Set exercise 1: Repeat, word for word, the part of the Taschereau biography that opens with the words containing "He practiced law" and closes with "the Privy Council.".

Sir Henri-Elzéar Taschereau,  (October 7, 1836 – April 14, 1911) was a Canadian jurist and the fourth Chief Justice of Canada.

Career
Taschereau was born in his family's seigneurial manor house at Sainte-Marie-de-la-Beauce, Lower Canada to Pierre-Elzéar Taschereau and Catherine Hénédine Dionne. Tashereau attended the Université Laval and was called to the Bar of Quebec in 1857. That same year he married Marie-Antoinette de Lotbiniere Harwood (d. 1896), daughter of Robert Unwin Harwood, and they were the parents of seven children. He married his second wife, Marie-Louise Panet, in 1897 and fathered three more children.

He practiced law in Quebec City and entered politics in 1861 when he was elected to the Legislative Assembly of what was then the Province of Canada where he opposed Canadian Confederation. He was appointed a judge of the Quebec Superior Court in 1871 and to the Supreme Court of Canada in 1878 following the retirement of Jean-Thomas Taschereau (see below), and also taught law part-time at the University of Ottawa. He was made a knight bachelor on 14 August 1902, after the honour had been announced in the 1902 Coronation Honours list published on 26 June 1902. In November 1902 he became Chief Justice serving for four years until his retirement in 1906. He became a member of the British Privy Council in 1904, which entitled him to sit on the Judicial Committee of the Privy Council.

Data listing:
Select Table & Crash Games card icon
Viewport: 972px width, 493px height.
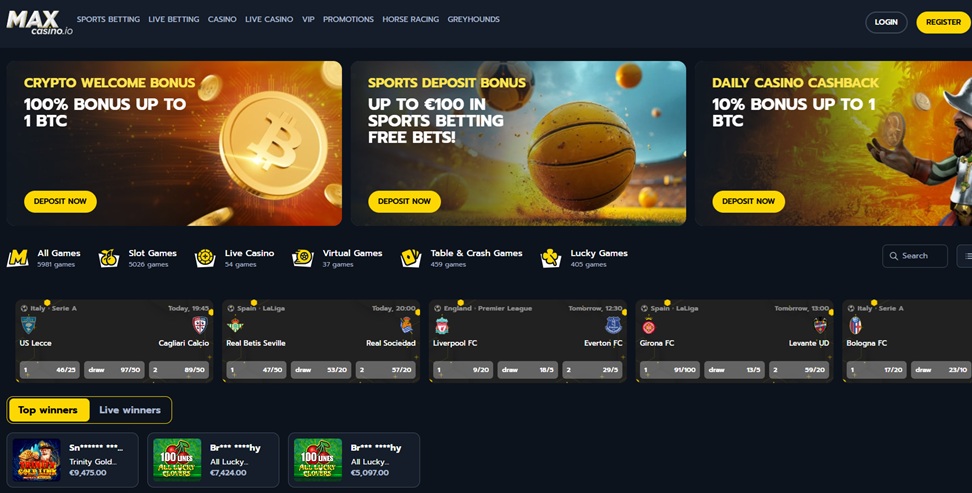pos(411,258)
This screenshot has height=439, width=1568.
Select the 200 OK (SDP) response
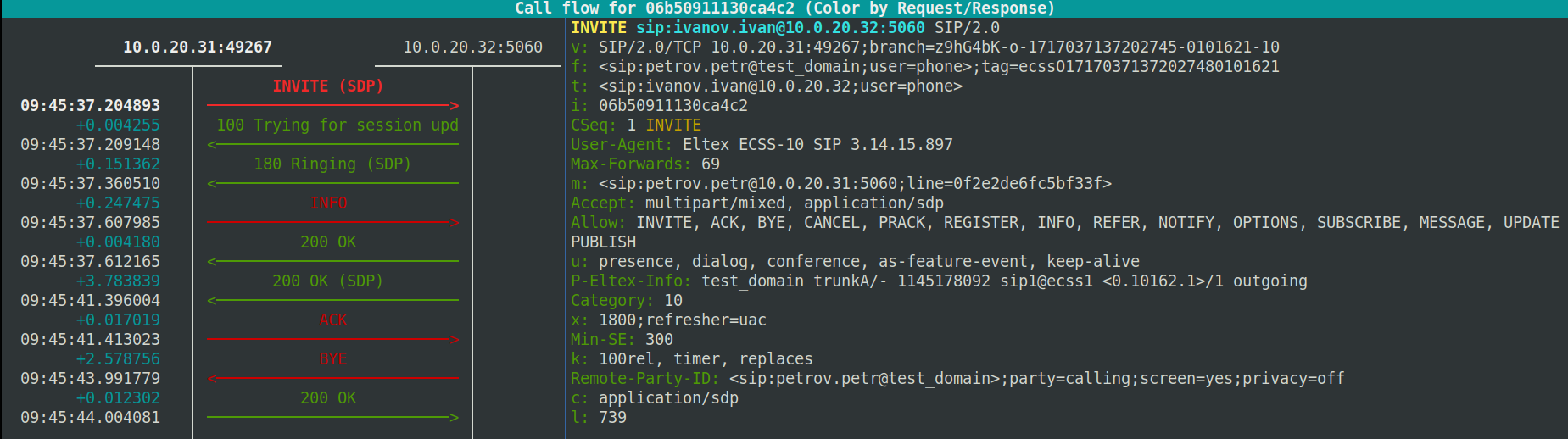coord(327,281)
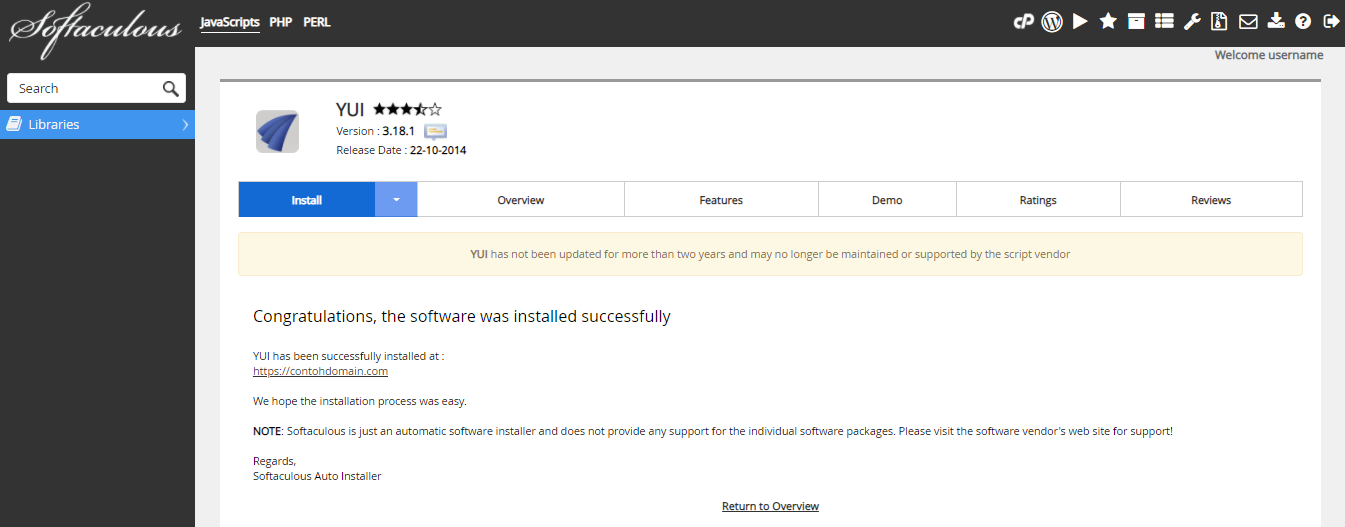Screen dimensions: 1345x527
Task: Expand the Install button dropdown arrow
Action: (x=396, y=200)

---

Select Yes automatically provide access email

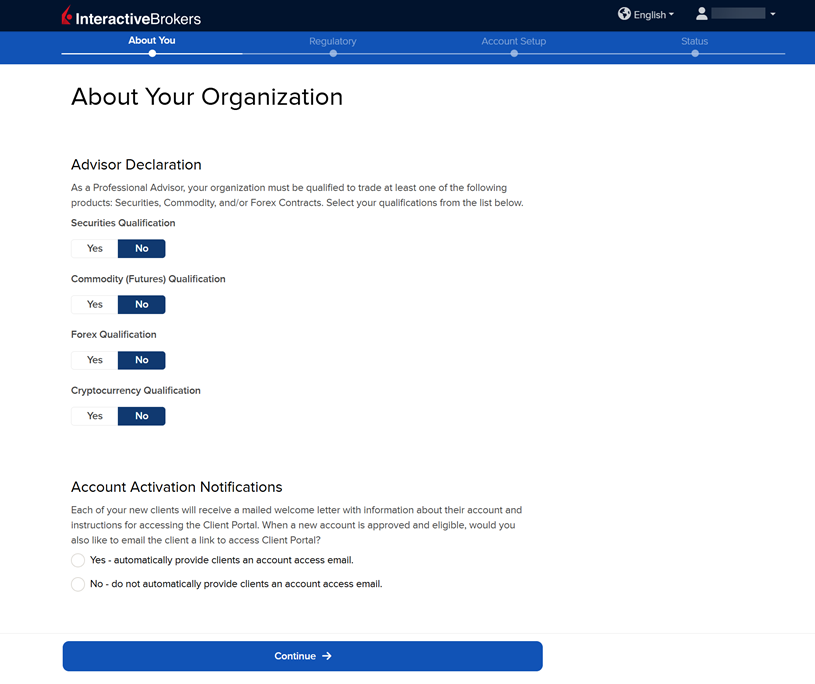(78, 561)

Set exercise 2: In the records, reproduce the part that opens with the line containing "Select Table & Crash Games card icon" and closes with the line containing "Action: (x=396, y=200)", swapping "Select" for "Choose" and keeping everything else the same. Give only those lines, and omit the pictures.

Written response 1:
He practiced law in Quebec City and entered politics in 1861 when he was elected to the Legislative Assembly of what was then the Province of Canada where he opposed Canadian Confederation. He was appointed a judge of the Quebec Superior Court in 1871 and to the Supreme Court of Canada in 1878 following the retirement of Jean-Thomas Taschereau (see below), and also taught law part-time at the University of Ottawa. He was made a knight bachelor on 14 August 1902, after the honour had been announced in the 1902 Coronation Honours list published on 26 June 1902. In November 1902 he became Chief Justice serving for four years until his retirement in 1906. He became a member of the British Privy Council in 1904, which entitled him to sit on the Judicial Committee of the Privy Council.

Written response 2:
Choose Table & Crash Games card icon
Viewport: 972px width, 493px height.
pos(411,258)
This screenshot has height=439, width=1568.
Choose the 200 OK (SDP) response
coord(327,281)
Screen dimensions: 1345x527
Task: Expand the Install button dropdown arrow
Action: (x=396, y=200)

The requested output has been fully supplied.